Pick out every line in the records below that contains the string "screenshot", and copy each one. Case counts.
★ ★ ★ ★
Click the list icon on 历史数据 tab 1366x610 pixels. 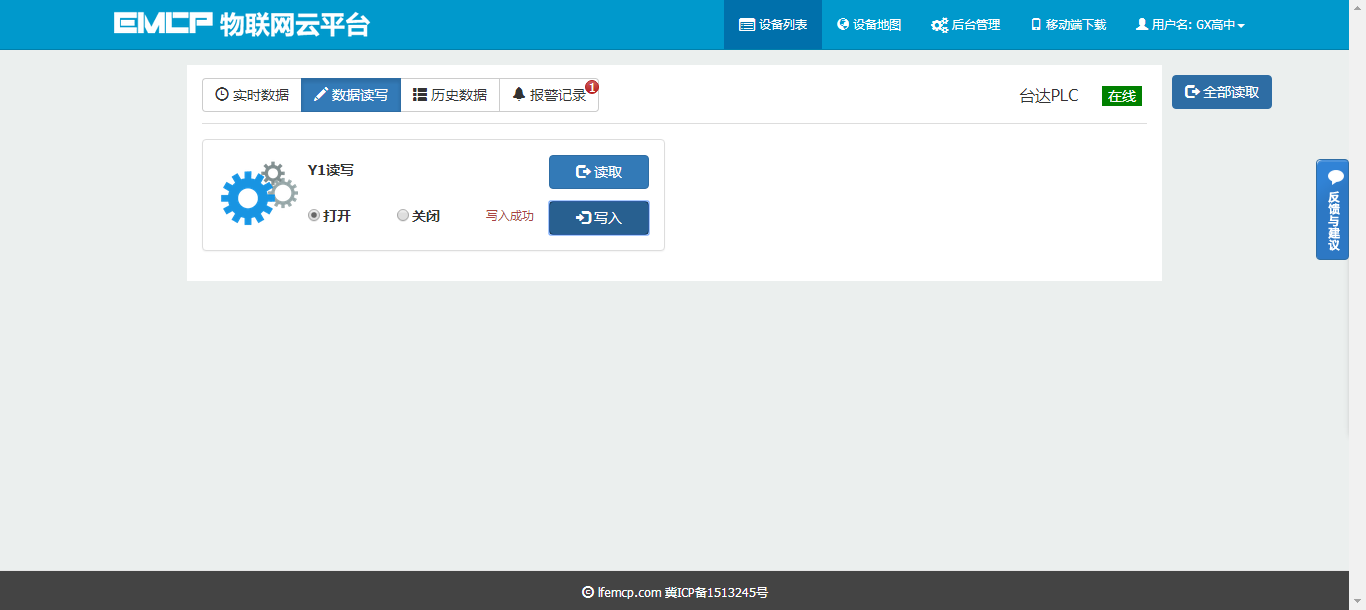pyautogui.click(x=420, y=95)
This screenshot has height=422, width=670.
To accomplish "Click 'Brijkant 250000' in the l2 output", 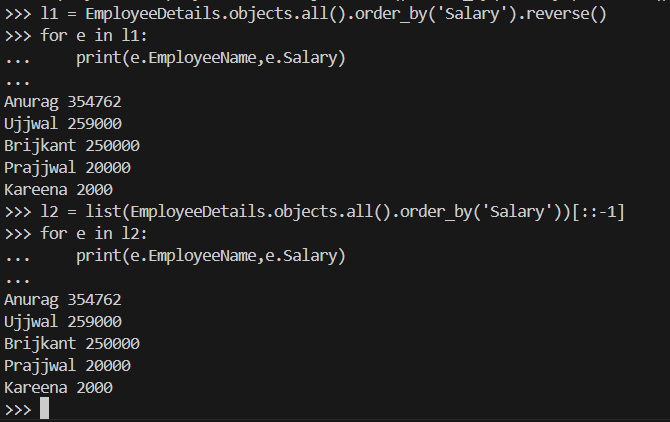I will click(x=71, y=344).
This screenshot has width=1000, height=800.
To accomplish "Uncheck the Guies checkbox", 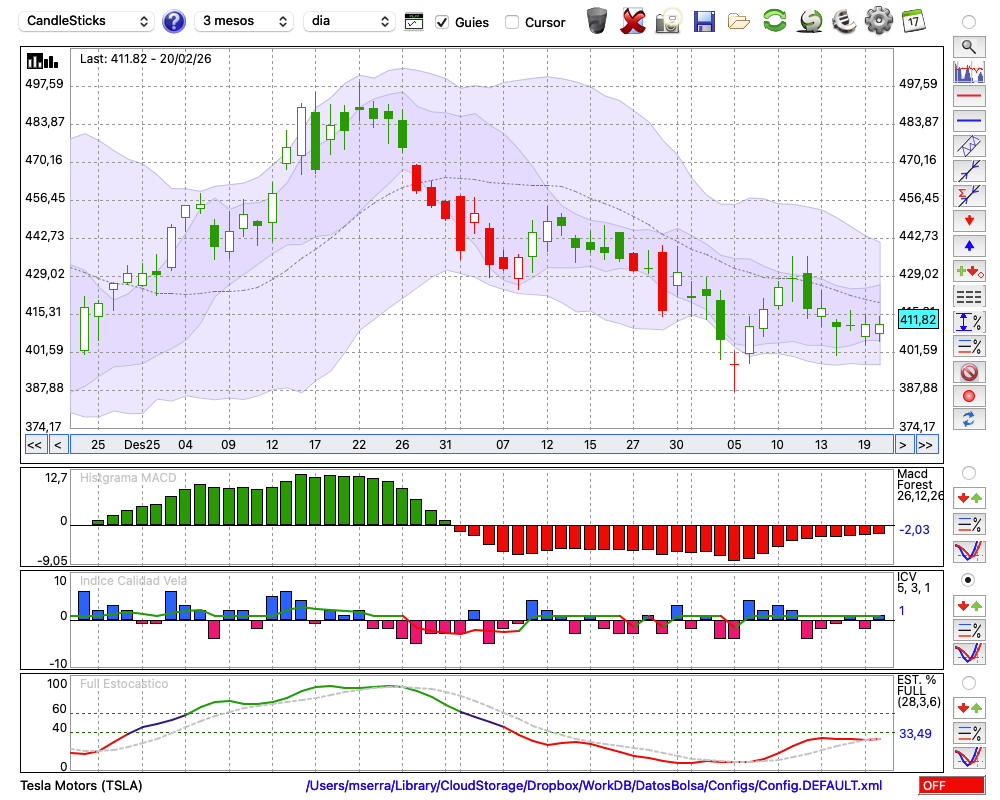I will tap(442, 22).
★ ★ ★ ★
▶ _Task result_
This screenshot has height=422, width=670.
This screenshot has width=1000, height=800.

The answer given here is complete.